L’Union paysanne croit qu’il faut revenir à une démocratie directe et alléger les structures syndicales. Les agriculteurs sont des chefs d’entreprises, notre devoir est de les défendre, bec et ongles, pas de leur dire quoi penser, affirme Benoit Girouard président de l’organisation.

De l’argent pour remplir les tours de Longueuil

L’Union paysanne croit que l’argent le mieux placé est celui qui reste à la ferme. Donc il est nécessaire de ramener la cotisation syndicale à une seule par ferme et dans la moyenne canadienne. Les plans conjoints devront aussi justifier l’efficacité de leurs prélevés. Un plan conjoint doit normalement améliorer les revenus des agriculteurs il faut donc s’assurer que c’est le cas. Les prélevés se sont multipliés et ne sont pas toujours justifiés. Le système actuel prélève dans les poches des agriculteurs environ 150 millions de dollars annuellement. Comme disent les agriculteurs sur le terrain, c’est bon pour remplir les tours de Longueuil.

Un fromager-artisan qui paie le transport du lait, alors que le lait ne sort pas de la ferme, un producteur qui doit racheter son poulet avant de le vendre aux consommateurs, comme s’il était Olymel, ça n’a pas de bon sens. Trop de producteurs depuis longtemps se battent contre leur syndicat qui n’écoute pas leur besoin.

Des Fédérations qui font la sourde oreille

La question du hors-quota en est un exemple flagrant. Alors qu’il est possible de faire plus d’un millier de poulets hors quota dans les provinces de l’ouest, le Québec est l’endroit le plus restrictif en la matière avec cent oiseaux.  Des milliers de producteurs pourraient améliorer leur revenu en bénéficiant d’un hors quota plus généreux. Malheureusement, les Fédérations font la sourde oreille aux demandes répétées de réformer le système depuis 20 ans.

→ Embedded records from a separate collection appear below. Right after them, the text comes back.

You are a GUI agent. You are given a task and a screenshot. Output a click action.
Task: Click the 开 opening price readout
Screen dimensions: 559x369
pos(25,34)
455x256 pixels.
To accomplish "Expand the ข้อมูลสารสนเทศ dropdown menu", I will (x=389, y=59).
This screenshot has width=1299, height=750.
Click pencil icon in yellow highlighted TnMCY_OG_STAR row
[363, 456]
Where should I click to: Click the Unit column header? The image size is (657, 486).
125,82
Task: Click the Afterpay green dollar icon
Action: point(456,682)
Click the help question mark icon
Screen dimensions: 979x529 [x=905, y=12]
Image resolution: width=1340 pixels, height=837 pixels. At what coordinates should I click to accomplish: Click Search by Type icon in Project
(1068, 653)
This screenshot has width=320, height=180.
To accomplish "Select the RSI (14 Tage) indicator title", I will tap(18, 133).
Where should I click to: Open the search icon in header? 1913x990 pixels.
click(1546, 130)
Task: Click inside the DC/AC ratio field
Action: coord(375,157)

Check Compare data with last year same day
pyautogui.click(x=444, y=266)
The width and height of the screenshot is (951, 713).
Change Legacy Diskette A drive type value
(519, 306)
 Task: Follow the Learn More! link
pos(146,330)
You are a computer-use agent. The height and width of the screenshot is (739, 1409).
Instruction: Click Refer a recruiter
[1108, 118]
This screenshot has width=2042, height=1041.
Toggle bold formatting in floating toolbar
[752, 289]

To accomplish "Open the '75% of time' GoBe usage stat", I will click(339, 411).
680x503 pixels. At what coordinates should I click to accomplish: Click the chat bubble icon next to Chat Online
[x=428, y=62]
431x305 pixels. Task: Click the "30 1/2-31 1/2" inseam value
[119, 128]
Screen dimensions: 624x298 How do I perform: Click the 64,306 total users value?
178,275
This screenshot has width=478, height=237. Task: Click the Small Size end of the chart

Tout le portrait, brièvement dressé ici nous ramène à la conception même de l’agriculteur. Est-il un chef d’entreprise, ou un ouvrier d’usine? L’UPA  des derniers 20 ans semble avoir placé l’agriculteur dans un rôle d’ouvrier d’usine. Selon l’Union paysanne, ça explique largement les murs frappés par le syndicalisme agricole et nous militons pour le retour d’une vraie et réelle démocratie pour et par les agriculteurs.